Did you make a typo? Ought to be $\dfrac{d}{dt} \dfrac{\partial T}{\partial \dot{q}_j} = \dfrac{\partial^2 T}{\partial q_i \partial \dot{q}_j} \dot{q}_i + \dfrac{\partial^2 T}{\partial \dot{q}_i \partial \dot{q}_j} \ddot{q}_i + \dfrac{\partial^2 T}{ \partial t\partial \dot{q}_j}$.

 

[Istiak]

that's what author wrote. I don't think I made typo.

 

[ergospherical]

You did make a few typos, but the picture in #3 is right. It's the chain rule for $\dfrac{\partial T}{\partial \dot q_j}(q,\dot{q}, t)$.

 

[Istiak]

Since, my another thread was deleted mod was saying it's dup of that so adding info here.

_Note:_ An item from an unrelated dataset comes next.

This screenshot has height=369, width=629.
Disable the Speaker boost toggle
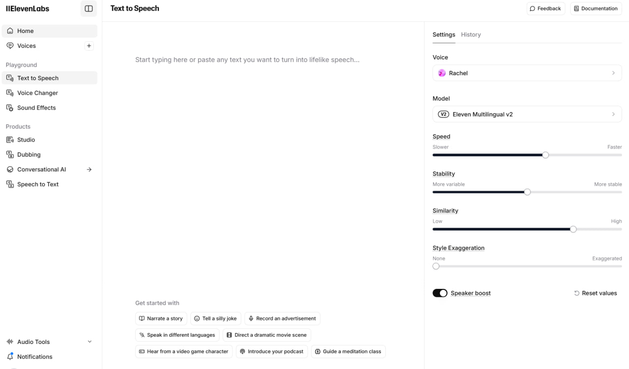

In the last second line they wrote that,

$$\frac{d}{dt}(\frac{\partial T}{\partial \dot{q}_j})-\frac{\partial T}{\partial q_j}=\frac{\partial \dot{T}}{\partial \dot{q}_j}-\frac{\partial T}{\partial q_j}-\frac{\partial T}{\partial q_j}$$

which isn't looking correct to me. Cause, we know that $\frac{d}{dt}(\frac{\partial T}{\partial \dot{q}_j})=\frac{\partial \dot{T}}{\partial \dot{q}_j}$

 

[Istiak]

It's the chain rule for $\dfrac{\partial T}{\partial \dot q_j}(q,\dot{q}, t)$.

$$\frac{\partial T}{\partial \dot{q}_j}=\frac{\partial T}{\partial q_j}\frac{\partial q_j}{\partial \dot{q}_j}+\frac{\partial T}{\partial \dot{q}_j}+\frac{\partial T}{\partial t}\frac{\partial t}{\partial \dot{q}_j}$$ I found it. I think something is wrong. Cause, I still can't make them $0$ (after putting that in the main equation).